2. They know all the options
Insurers won’t always offer you every type of cover when you go directly to them. Financial advisers can help point out the types of cover available for the insurers they represent and help you work out what you need.
3. They will find you the right product for you
A financial adviser will ask you about your personal circumstances to find you the right policy. They’ll also be able to tell you if you’re already covered by your existing insurance policies so you don’t overlap, and they will often get you a good deal by comparing prices and product features
4. Find specialised cover
If your need is specialised they can find tailored cover to suit your needs
5. Continue to Support you
If you need to make a claim, your financial adviser can support you by taking away the hassle and worry during a stressful time. Also, if your circumstances change they are on hand to review your cover to make sure it’s still right for you.
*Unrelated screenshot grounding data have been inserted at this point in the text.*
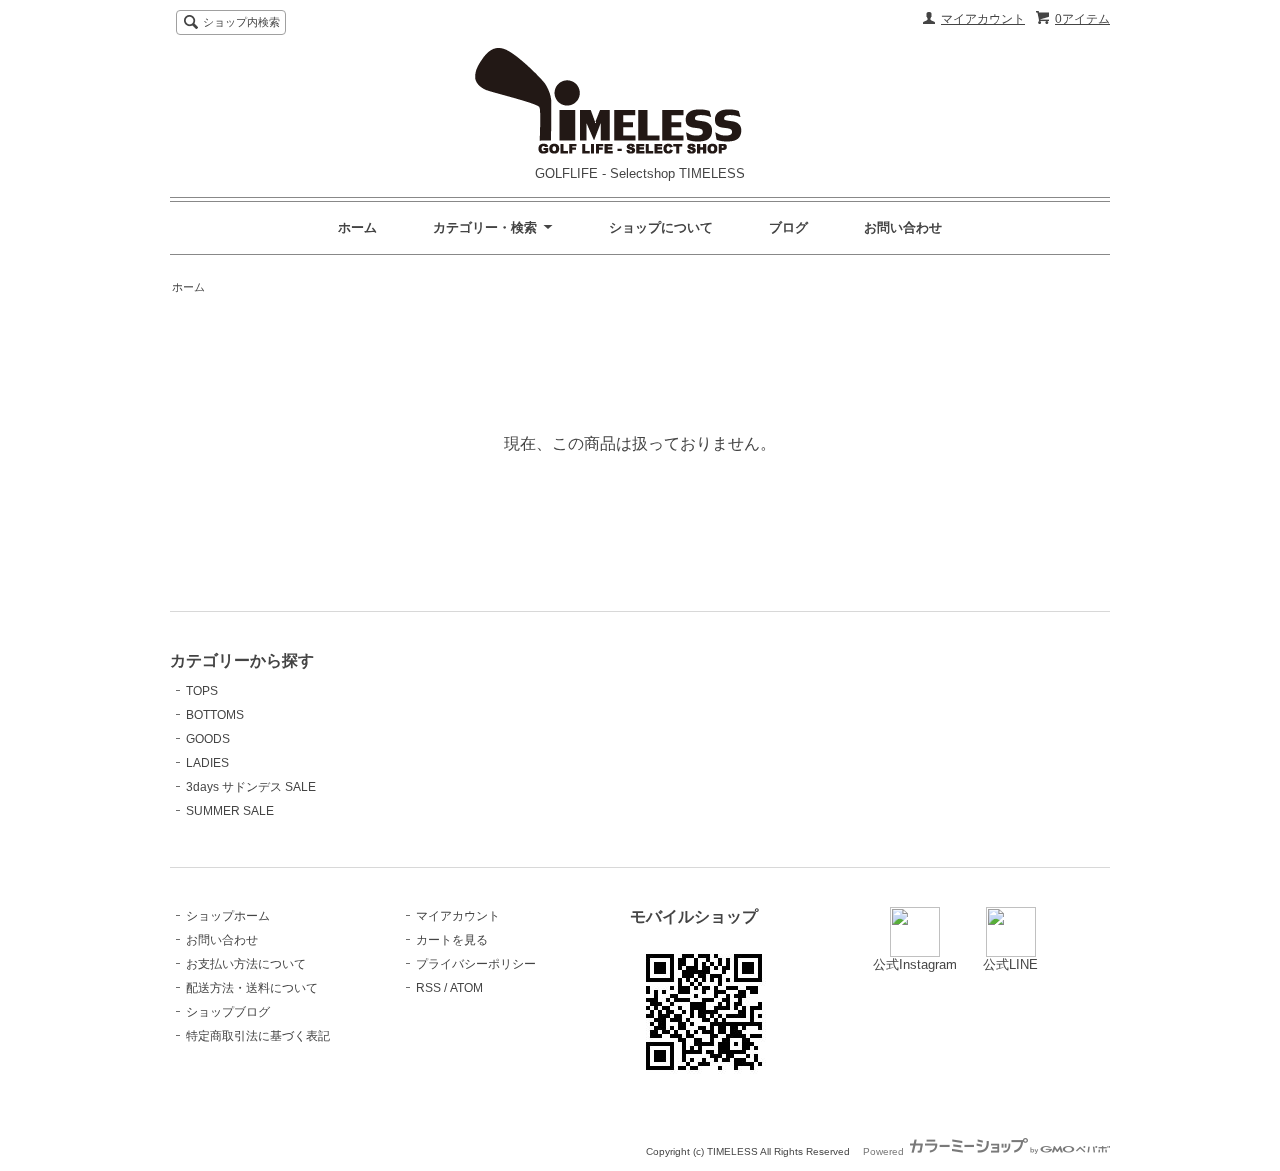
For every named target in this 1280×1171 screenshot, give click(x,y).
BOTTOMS (215, 715)
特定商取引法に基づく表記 (258, 1036)
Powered (885, 1151)
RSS (428, 988)
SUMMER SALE (230, 811)
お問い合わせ (903, 227)
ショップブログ (228, 1012)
At HealthCarePlus, we have access to a nationwide team of Monument financial advisers. For over 30 years Monument Insurance has been HealthCarePlus’s appointed business partner to provide financial advice to HealthCarePlus Members on life and health insurance.
So if you’d like to talk to one of them from your area, you can book a time for a free no obligation chat about your circumstances and what could be right for you.
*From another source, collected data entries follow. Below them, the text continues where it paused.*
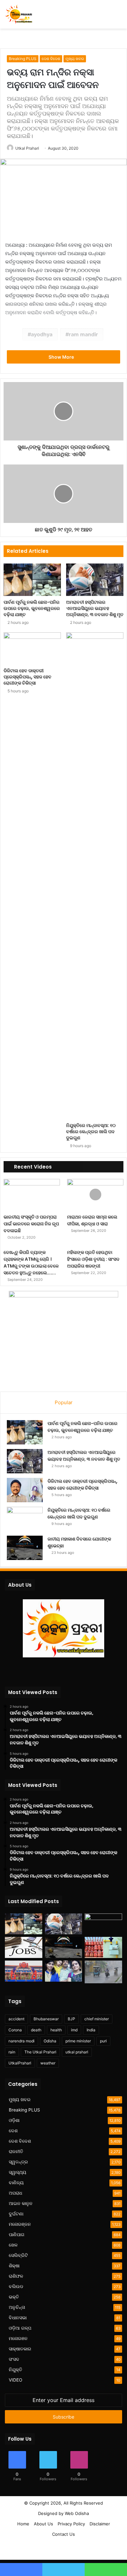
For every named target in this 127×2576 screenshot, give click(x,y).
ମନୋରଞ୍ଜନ (20, 2224)
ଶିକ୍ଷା (14, 2265)
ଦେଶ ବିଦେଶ (51, 58)
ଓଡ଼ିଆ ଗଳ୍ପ (20, 2328)
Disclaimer (100, 2523)
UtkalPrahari (19, 2063)
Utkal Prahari (27, 148)
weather (47, 2063)
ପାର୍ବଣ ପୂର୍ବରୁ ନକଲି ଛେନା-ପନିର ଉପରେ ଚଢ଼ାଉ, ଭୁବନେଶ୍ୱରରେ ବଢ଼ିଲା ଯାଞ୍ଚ (32, 608)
Buying Insurance Checklist
When buying insurance, having the necessary information gathered beforehand will make the process much easier. So before you commit to it, we suggest running through this checklist below.
1. Look at the Insurer and their Credit Rating
Research any insurer you’re thinking about buying from to be sure that the company is financially sound and provides good service.
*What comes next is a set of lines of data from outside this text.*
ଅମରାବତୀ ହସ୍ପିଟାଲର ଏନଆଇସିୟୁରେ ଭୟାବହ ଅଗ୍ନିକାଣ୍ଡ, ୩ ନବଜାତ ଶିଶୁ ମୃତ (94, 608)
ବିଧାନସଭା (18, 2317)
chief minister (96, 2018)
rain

Look at their credit rating. The higher the rating, the more certain you can be about the company’s ability to pay claims and be around for the long term. An A rating is the best.
2. Choose the right excess
When choosing a high excess, the premium will be lower, because the insurer is covering less of the cost.
But the trade-off is that you’ll also have to pay more for each claim. It’s good to choose a policy excess that matches the point at which it would become a struggle to make the payment.
3. Be honest
By law you must give all information requested by the insurer, even if you think it is irrelevant it may be something that the insurer considers a material fact. Leaving any important information out could risk future claims being turned down.
4. Read the policy carefully
You need to understand what is, and isn’t, covered by the policy. It’s important to take the time to check it and ask the insurer to explain anything that isn’t clear.
5. Don't double up
Some of us already have some types of insurance – for example through work or as part of a loan agreement.
6. Shop around
It pays to get a range of quotes and compare, looking closely at what is and isn’t included by each policy.
7. Combine insurance
Buying as much insurance as possible from one company can save money, so it’s good to consider the options and see what’s best for you. As always, you need to consider the product and price to gauge if it’s worth it.
8. Take precautions
There are things you can do which can reduce the premiums you pay. For example, for your home and car, such as installing an alarm.
9. Beware of buying insurance offered alongside something else
For example, you might be offered travel insurance when you book a holiday. If you need this insurance, you might get it cheaper with better cover elsewhere once you’ve looked around
10. Have you compared like with like?
Watch out for how different charges, types and levels of cover, and your excesses are calculated when you compare policies.
11. Review before you renew
It’s important to check your coverage each year when you renew your insurance, or whenever your circumstances change.